The good thing about stress and how to embrace it - Women's Agenda

The good thing about stress and how to embrace it

Most of us believe the body’s stress response is uniformly harmful and stress hormones, like cortisol, are seen as toxins we need to eliminate from our lives.

Despite the overwhelmingly accepted idea that stress is harmful for us, increasingly studies about stress tells a very different story.

As health psychologist, Kelly McGonigal summarises in her best-selling book, The Upside of Stress: Why Stress is Good For You and How to Get Good At It: 

“Stress increases the risk of health problems, except when people regularly give back to their communities. Stress increases the risk of dying, except when people have a sense of purpose. Stress increases the risk of depression, except when people see a benefit in their struggles. Stress is paralyzing, except when people perceive themselves as capable. Stress is debilitating, except when it helps you perform. Stress makes people selfish, except when it makes them altruistic. 

How can this possibly work? Most of us believe the body’s stress response is uniformly harmful and stress hormones, like cortisol, are seen as toxins we need to eliminate from our lives. Every time we feel our heart racing, our breath shorten, or our stomach twist into knots, we think our number one priority should be to shut down this stress response. When we believe stress should be avoided, each time something we care about is at stake, our fight-or- flight response is triggered creating a rush of fearful energy and motivation that primes us for self-defense, and makes us vigilant for signs that things are going poorly. This can create a vicious cycle where our heightened attention to what’s going wrong fills us with self-doubt and leaves us with higher levels of cortisol, which can be associated with impaired immune function and depression.  

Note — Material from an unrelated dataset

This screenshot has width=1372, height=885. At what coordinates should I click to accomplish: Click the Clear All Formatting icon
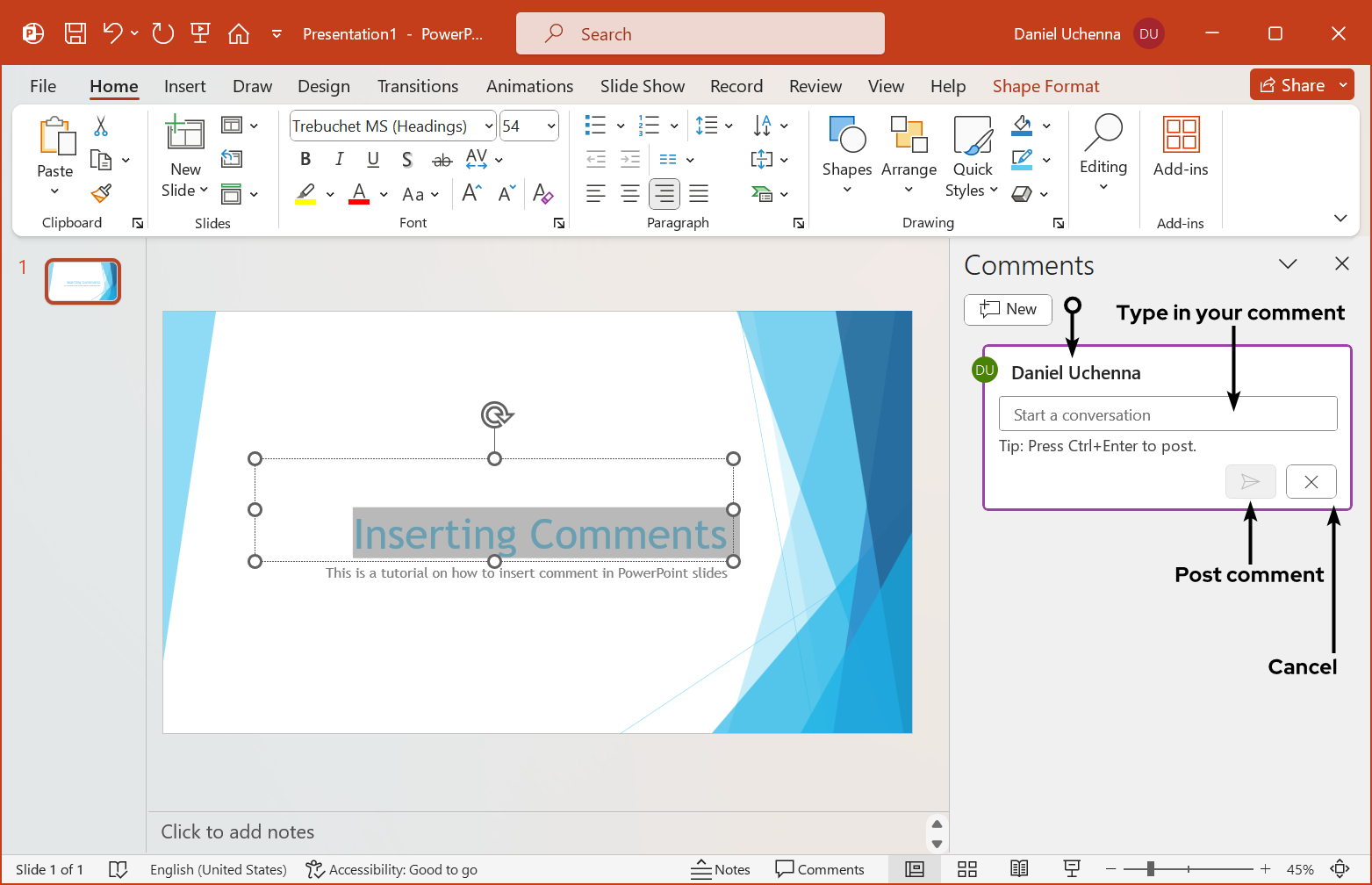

But it turns out that our bodies don’t just have one response to stressful situations. What if your pounding heart or quickened breath was your body’s way of giving you more energy and strength? What if the butterflies in your stomach were a sign that you’re close to something you want? What if your body was providing you with all the resources you need to rise to a challenge?

When we believe stress should be embraced, we’re able to acknowledge that what’s at stake is meaningful to us triggering our challenge response and fuelling us with feelings of confidence, power, and a willingness to learn. By embracing our anxiety so that we feel safe, we’re able to harness the powerful mix of endorphins, adrenaline, testosterone, and dopamine that can come with any stress response, so we can take action and rise to the challenge.  

As a result, McGonigal reports that during business negotiations, a challenge response leads to more effective sharing and withholding of information, as well as smarter decision- making. Students with a challenge response score higher on exams, and athletes perform better in competitions. Surgeons show better focus and ne motor skills. When faced with engine failure during a flight simulation, pilots make better use of plane data and have safer landings.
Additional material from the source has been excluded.